Search code examples
parallel-processingpytorchdistributed-system

In the PyTorch Distributed Data Parallel (DDP) tutorial, how does `setup` know it's rank?


For the tutorial Getting Started with Distributed Data Parallel

How does setup() function knows the rank when mp.spawn() doesn't pass the rank?

def setup(rank, world_size):
    os.environ['MASTER_ADDR'] = 'localhost'
    os.environ['MASTER_PORT'] = '12355'

    # initialize the process group
    dist.init_process_group("gloo", rank=rank, world_size=world_size)

def demo_basic(rank, world_size):
    print(f"Running basic DDP example on rank {rank}.")
    setup(rank, world_size)
    .......

def run_demo(demo_fn, world_size):
    mp.spawn(demo_fn,
             args=(world_size,),
             nprocs=world_size,
             join=True)
if __name__ == "__main__":
    n_gpus = torch.cuda.device_count()
    assert n_gpus >= 2, f"Requires at least 2 GPUs to run, but got {n_gpus}"
    world_size = n_gpus
    run_demo(demo_basic, world_size)

Solution

  • mp.spawn does pass the rank to the function it calls.

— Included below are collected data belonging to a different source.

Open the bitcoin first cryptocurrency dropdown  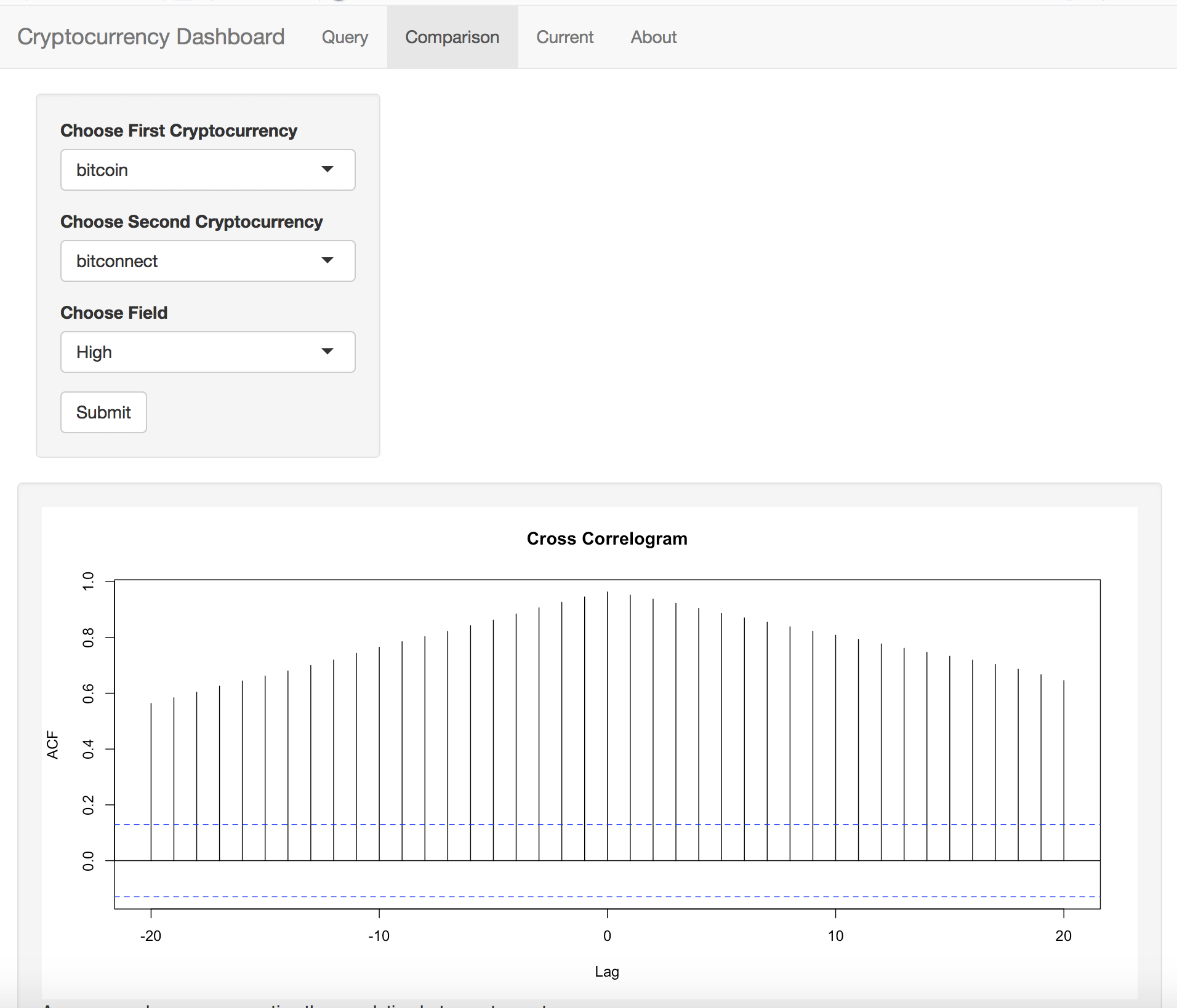(x=208, y=170)
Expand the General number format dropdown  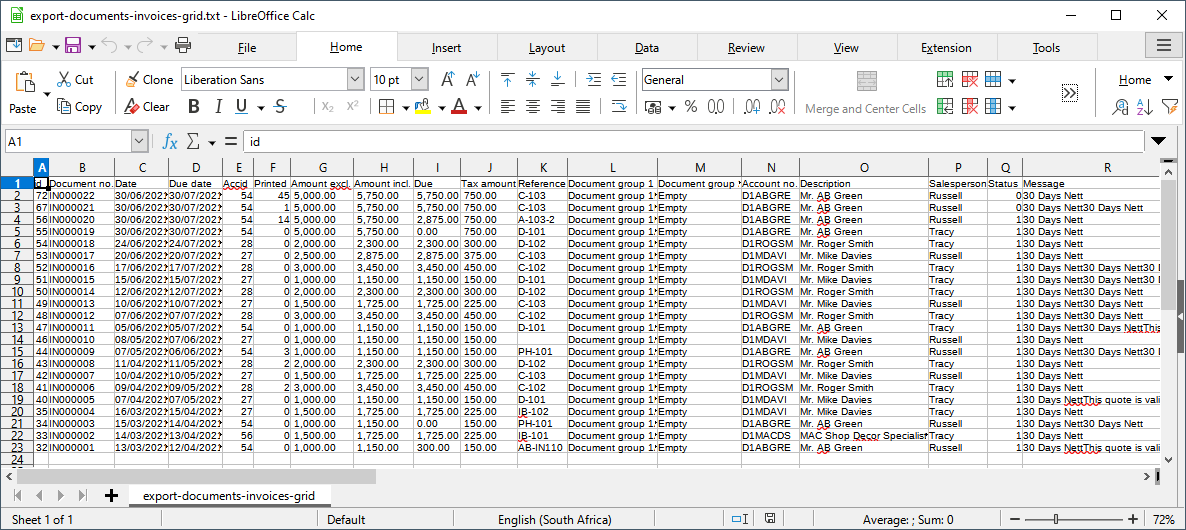coord(779,79)
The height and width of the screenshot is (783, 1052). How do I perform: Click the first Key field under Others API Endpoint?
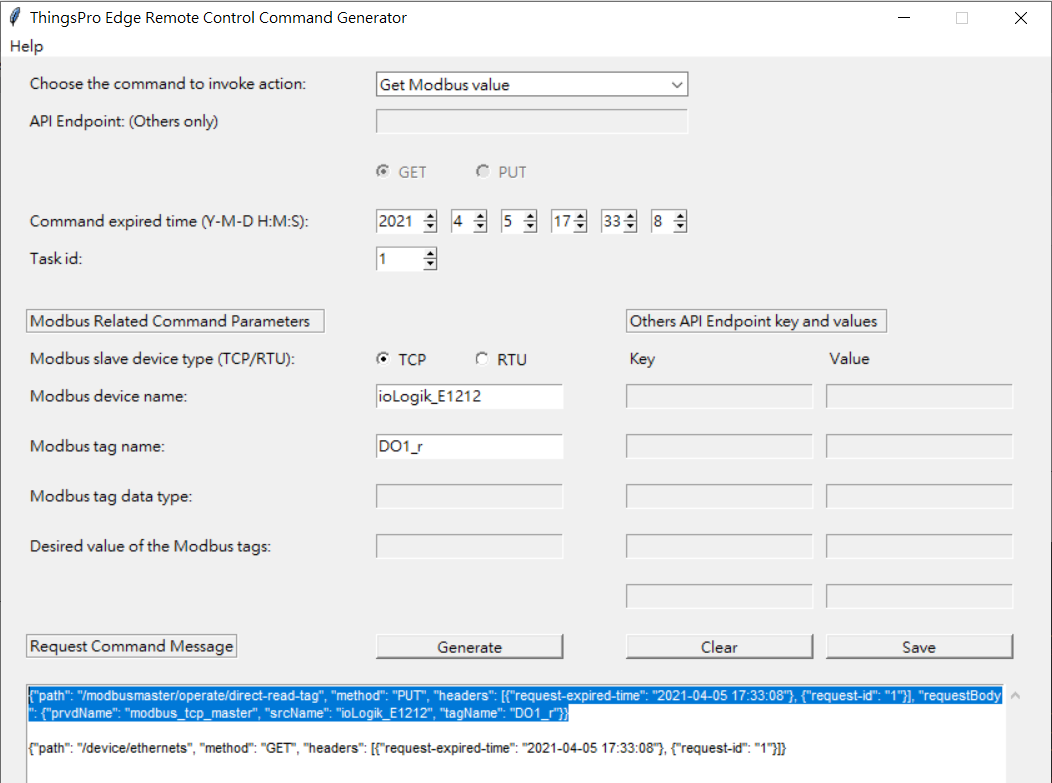click(x=718, y=396)
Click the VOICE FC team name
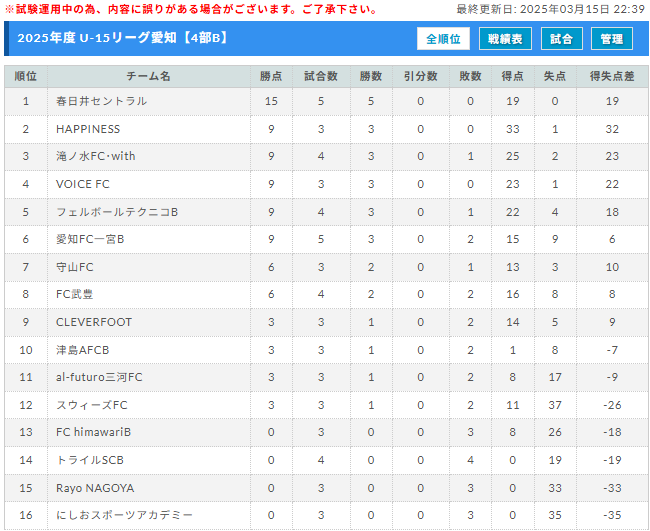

    From the torch.multiprocessing.spawn docs

    torch.multiprocessing.spawn(fn, args=(), nprocs=1, join=True, daemon=False, start_method='spawn')

    ...

    • fn (function) -

      Function is called as the entrypoint of the spawned process. This function must be defined at the top level of a module so it can be pickled and spawned. This is a requirement imposed by multiprocessing. The function is called as fn(i, *args), where i is the process index and args is the passed through tuple of arguments.

    So when spawn invokes fn it passes it the process index as the first argument.